Discussion in 'PHP' started by unispace, Sep 10, 2007.

  1. #1
    I'm looking for an open source spider.

    I want to spider some goverment online databases and need a way to grab their data from html pages and insert it sytematically into a mysql database.

    The way the pages are laid out are the same it's just the data that changes.

    Has anyone done a project like this or know of anything that could be customized to get the job done?

    TIA
     
    unispace, Sep 10, 2007 IP
  2. omgitsfletch

    omgitsfletch Well-Known Member

    Messages:
    1,222
    Likes Received:
    44
    Best Answers:
    0
    Trophy Points:
    145
    #2
    You are going to have to write some regular expressions that will be able to split data from the crap surrounding it. Regular expressions are NOT an easy thing to learn, so you're best bet is probably posting in the marketplace to find a programmer to help you.
     
    omgitsfletch, Sep 10, 2007 IP
  3. ErectADirectory

    ErectADirectory Guest

    Messages:
    656
    Likes Received:
    65
    Best Answers:
    0
    Trophy Points:
    0
    #3
    I hate to quote myself but I posted a simple scraper a few weeks ago.
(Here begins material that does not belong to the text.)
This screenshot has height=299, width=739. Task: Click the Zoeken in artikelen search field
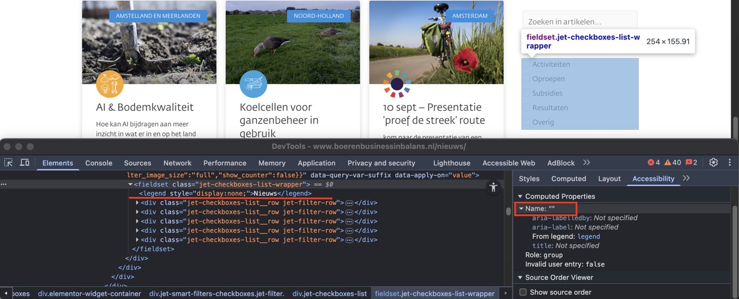click(x=579, y=21)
PM if you need me to set this up to dump data into your db.

    This is a very simple machine. I'm sure someone can point you to a very elegant solution but I'm not sure a "one size fits all" scraper is available.

    Good luck
     
    ErectADirectory, Sep 10, 2007 IP
    Such Great Heights likes this.
  4. unispace

    unispace Peon

    Messages:
    85
    Likes Received:
    0
    Best Answers:
    0
    Trophy Points:
    0
    #4
    This is perfect, thanks E. You saved me at least a couple of hours.
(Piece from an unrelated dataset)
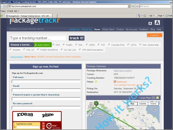Select the UPS carrier radio button
Viewport: 173px width, 130px height.
point(54,45)
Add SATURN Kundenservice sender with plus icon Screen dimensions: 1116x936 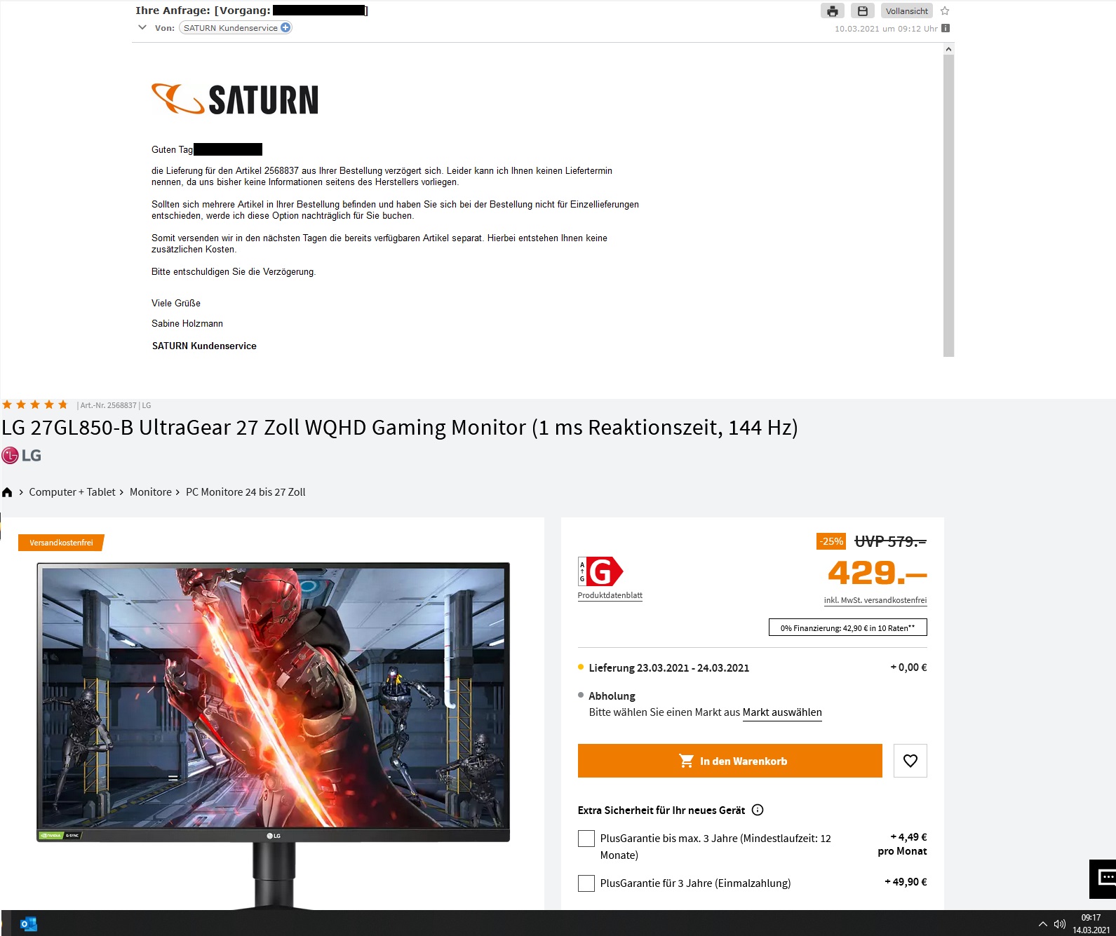point(285,27)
    I haven't done much scraping before but I've done quite a bit of parsing files so this will do just fine.

    Obviously I will have to write so code to insert into a db but nothing too difficult.
     
    unispace, Sep 10, 2007 IP
  5. mrspeed

    mrspeed Guest

    Messages:
    193
    Likes Received:
    1
    Best Answers:
    0
    Trophy Points:
    0
    #5
    Just curious but what's the advantage to using curl versus fopen() ?
     
    mrspeed, Sep 10, 2007 IP
  6. stats

    stats Well-Known Member

    Messages:
    586
    Likes Received:
    8
    Best Answers:
    0
    Trophy Points:
    110
    #6
    I have just completed such a project to scrap pages and systematically insert the info into my DB .. such as product price goes to my price column, weight goes to weight column, description goes to description column, etc

    each website requires its unique way of doing it .. the most pain is deciding on begining and ending of the content you want .. it's not that easy sometimes and even harder if the source site is not well-organized ..
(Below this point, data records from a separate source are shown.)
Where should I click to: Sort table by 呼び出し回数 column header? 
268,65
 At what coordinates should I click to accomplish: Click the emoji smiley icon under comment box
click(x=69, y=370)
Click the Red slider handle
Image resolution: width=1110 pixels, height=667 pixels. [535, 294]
    I have the universal function that gets you the content when you give the begining and ending texts. It is not based on regex (because if it was - then you'll get a triple headake ..)
     
    stats, Sep 10, 2007 IP
  7. ErectADirectory

    ErectADirectory Guest

    Messages:
    656
    Likes Received:
    65
    Best Answers:
    0
    Trophy Points:
    0
    #7
    Several things that come to mind and I'm far from a cURL expert. Only the 1st has any bearings here.

    1. fopen() is disabled on many servers
    2. cURL allows you to spoof the useragent (ever want to surf as googlebot?)
    3. cURL allows you to simulate a $_POSTed form
    4. cURL will read and follow redirects (301, etc)

    I barely skim the surface of what all is possible with cURL but I'm sure these guys will give you a better idea of what all can happen.

    I also hear it's faster than fopen or file_get_contents though I have never benchmarked it. Anyone else have some experience with it they'd like to share?
     
    ErectADirectory, Sep 10, 2007 IP
  8. mrspeed

    mrspeed Guest

    Messages:
    193
    Likes Received:
    1
    Best Answers:
    0
    Trophy Points:
    0
    #8
    Thanks for the reply.

    A few years ago I wrote a scraper in ASP. Writing the regex or pattern matches can be a real pain. I seem to remember removing carriage returns and line feeds before trying to parse it.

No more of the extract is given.